You’ll soon realize that there is little rhyme or reason to the books that I choose and that I read. I read what looks interesting to me. Most of what I read comes from the charity shop in town that sells all books for 75p. This is one of those.
Life Support is about an emergency room doctor who is fighting internal hospital politics at the same time that she is trying to care for her mother who has Alzheimer’s and trying to solve the mystery of exactly what killed two of her patients.
A patient is brought into the ER naked and suffering from confusion and he disappears before a diagnosis can be found, but not before Dr. Toby Harper had a chance to examine him enough to realize that he wasn’t a typical confused old man. In fact, he had been fine mere weeks earlier at his last medical exam in the retirement community where he lived. The fact that she “allowed” this patient to disappear is not making her popular with her superiors at the hospital.

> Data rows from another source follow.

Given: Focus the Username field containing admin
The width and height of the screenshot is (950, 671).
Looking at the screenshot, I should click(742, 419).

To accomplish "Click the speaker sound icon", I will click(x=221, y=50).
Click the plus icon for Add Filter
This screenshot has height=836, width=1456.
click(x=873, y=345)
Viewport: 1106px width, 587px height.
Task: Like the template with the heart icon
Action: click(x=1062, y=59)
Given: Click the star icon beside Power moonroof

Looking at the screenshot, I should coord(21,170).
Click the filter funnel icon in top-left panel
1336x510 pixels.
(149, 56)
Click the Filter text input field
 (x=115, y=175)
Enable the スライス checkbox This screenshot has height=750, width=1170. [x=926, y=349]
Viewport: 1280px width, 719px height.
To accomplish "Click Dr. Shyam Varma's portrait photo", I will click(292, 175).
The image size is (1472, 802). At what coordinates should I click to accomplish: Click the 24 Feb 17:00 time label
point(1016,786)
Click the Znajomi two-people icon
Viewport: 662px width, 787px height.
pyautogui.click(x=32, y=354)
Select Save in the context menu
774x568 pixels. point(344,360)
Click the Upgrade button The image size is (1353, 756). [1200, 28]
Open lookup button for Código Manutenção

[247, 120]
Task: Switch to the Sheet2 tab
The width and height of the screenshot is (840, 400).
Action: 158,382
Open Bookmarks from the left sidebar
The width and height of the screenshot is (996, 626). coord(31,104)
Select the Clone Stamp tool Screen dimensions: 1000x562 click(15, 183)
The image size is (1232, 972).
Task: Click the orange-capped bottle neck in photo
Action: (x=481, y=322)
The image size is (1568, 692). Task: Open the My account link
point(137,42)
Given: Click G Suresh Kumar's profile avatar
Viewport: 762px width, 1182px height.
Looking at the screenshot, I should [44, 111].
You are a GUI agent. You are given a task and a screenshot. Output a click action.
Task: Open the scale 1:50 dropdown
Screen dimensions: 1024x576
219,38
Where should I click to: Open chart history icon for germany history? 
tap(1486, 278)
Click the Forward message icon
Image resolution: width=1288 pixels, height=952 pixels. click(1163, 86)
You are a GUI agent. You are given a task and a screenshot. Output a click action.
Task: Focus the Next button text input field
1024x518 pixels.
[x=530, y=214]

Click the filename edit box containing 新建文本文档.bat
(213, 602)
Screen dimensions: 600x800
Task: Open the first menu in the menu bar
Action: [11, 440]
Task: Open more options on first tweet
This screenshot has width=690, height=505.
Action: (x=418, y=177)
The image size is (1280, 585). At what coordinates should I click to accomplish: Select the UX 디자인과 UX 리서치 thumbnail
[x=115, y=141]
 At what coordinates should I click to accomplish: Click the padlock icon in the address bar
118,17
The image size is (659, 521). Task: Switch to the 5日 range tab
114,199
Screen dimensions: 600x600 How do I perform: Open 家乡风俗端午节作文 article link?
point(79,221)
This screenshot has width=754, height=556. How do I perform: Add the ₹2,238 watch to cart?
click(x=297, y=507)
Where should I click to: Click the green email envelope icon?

Toby doesn’t get any more popular when another patient comes in with the same symptoms, and she won’t let it go. She is convinced that there is something going on at the retirement community that is causing this, and she’s terrified that it might turn out to be contagious.
The mystery and suspense parts of this book are excellent. I got through all 470 pages in only a few days. It’s hard not to be sympathetic to a character who seems to be attacked unfairly from all sides. The author is a former doctor herself, so the medical parts are very accurate, with the exception of one line in which she refers to a cystic teratoma of the ovary as “cancer”, when those are almost always benign (I’ve had two of them, so I’d know). But aside from that, the other diseases represented are accurate. That doesn’t mean that I think that the events of this book are likely or even necessarily possible, but they are realistic enough to make a good read.
If you like suspense and icky medical things, like I do, you’ll probably love this book. It was worth reading, and I’ll be keeping an eye open for more Tess Gerritsen books at the charity shop. I will probably not keep this book forever and ever or re-read it, but I’m glad I read it. It was not deep or meaningful, but it was entertaining.